Extracted text:
Four other contests will be held on Tuesday: primaries in Illinois, Missouri and North Carolina and a Republican caucus in the Northern Mariana Islands. For Republicans, Florida and Ohio stand out as a last chance for their favorite sons and for their winner-take-all rules. But Illinois and Missouri together will allocate 121 delegates by congressional district, and North Carolina has 72 delegates to be distributed on a proportionate basis.
Kasich has a 6-point lead over Trump in Ohio, but Trump is ahead in Illinois, according to NBC News/Wall Street Journal/Marist polls done there. In Florida and in Illinois, Trump is favored among most key demographic groups except for likely voters who describe themselves as very conservative. Among that group, Cruz has the advantage.
“For those who thought March 15 was going to be the end of the confusion, we’re going to know a lot more but the show will gone,” said Lee Miringoff, the director of the Marist Institute of Public Opinion.
Among the Democrats, former Secretary of State Hillary Clinton leads Vermont Sen. Bernie Sanders in Florida, Ohio and Illinois, according to the polls.
Rubio has won only three contests: Puerto Rico, Washington, D.C., and Minnesota. Going into Tuesday's vote, Trump had 460 delegates to 370 for Cruz, 163 for Rubio and 63 for Kasich. To win the Republican nomination, a candidate needs 1,237 delegates.
Rubio told his supporters in Florida over the weekend that Trump -- whose rallies have gotten violent -- would fracture the party if he became the party's nominee. Rubio has been saying he doubts the polls that show him trailing Trump.
“There’s a majority of Florida Republicans who do not want Trump to win or be the nominee,” he said on CNN.
In a sign of how dissatisfied Florida's top Republicans are, Politico Florida reported that a group of the state’s GOP donors and strategists has been trying persuade former Secretary of State Condoleezza Rice to run independently for president. A memo that the website obtained noted Rice was reluctant to make a bid.

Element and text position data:
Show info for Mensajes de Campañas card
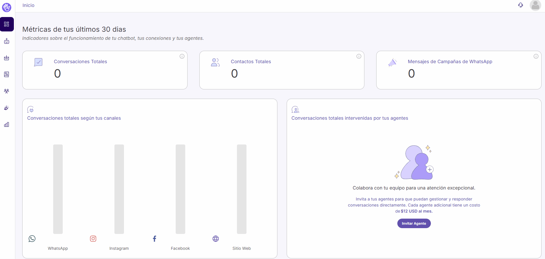The height and width of the screenshot is (259, 545). [536, 56]
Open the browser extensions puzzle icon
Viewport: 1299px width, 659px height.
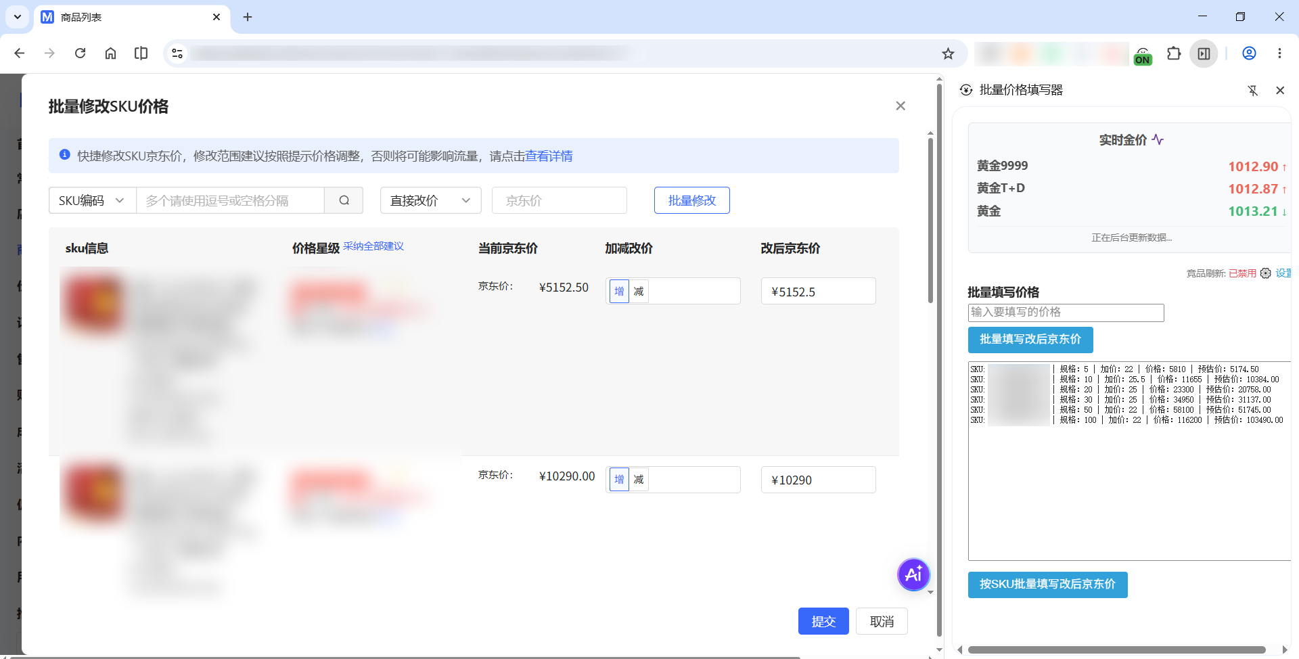(x=1174, y=53)
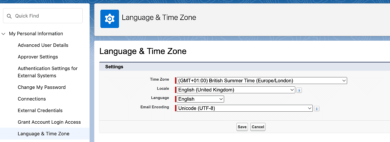Expand the Language dropdown
The height and width of the screenshot is (142, 390).
[200, 99]
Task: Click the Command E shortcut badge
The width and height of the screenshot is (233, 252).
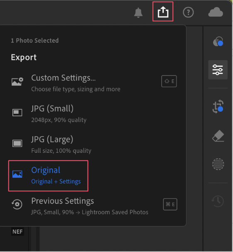Action: [x=170, y=204]
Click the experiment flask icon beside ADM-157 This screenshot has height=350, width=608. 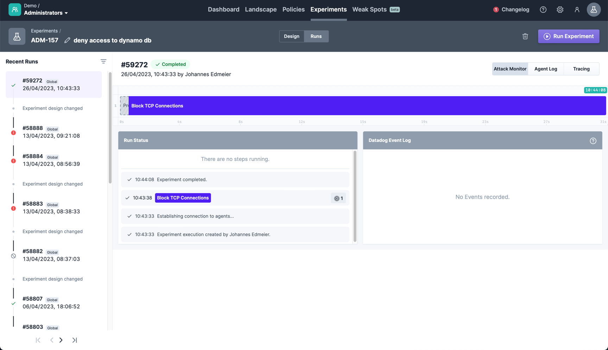pyautogui.click(x=17, y=36)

Tasks and exercises:
A – Answer these questions about the article on the March 15 primaries:
(i) How many delegates will Illinois and Missouri together allocate by congressional district?
(ii) Which three contests had Rubio won?
(iii) How many delegates does a candidate need to win the Republican nomination?
B – Carry the article on the March 15 primaries forward from its final sentence.

Results:
A –
(i) 121
(ii) Puerto Rico, Washington, D.C., and Minnesota
(iii) 1,237

B –
April Schiff, a Tampa-based Republican consultant and strategist who is not yet supporting a candidate, said Rubio should have remained in the Senate for a few more terms before running for president. At 44, he had plenty of time, she said. As it is, he has angered supporters who worked hard to get him elected to the Senate and who think he did little once he got there, she said. What he did try to do — a failed effort at immigration reform with a group of senators who became known as the Gang of Eight — alienated others.
The son of Cuban immigrants, Rubio shot up through the political ranks and in 2006 became the first Cuban-American speaker of the Florida House while Jeb Bush was governor. Bush's camp was surprised when Rubio decided to compete for the nomination and, though Bush has suspended his campaign, some of the former governor's loyalists continue to see Rubio as an opportunist. Some even talk about writing in Bush's name on the ballot.
If Rubio loses Florida, he will be a particularly bad position politically, Schiff said. He has time to run again for his Senate seat or he could compete for the state’s governor race in two years, but she doubted he would be successful at either.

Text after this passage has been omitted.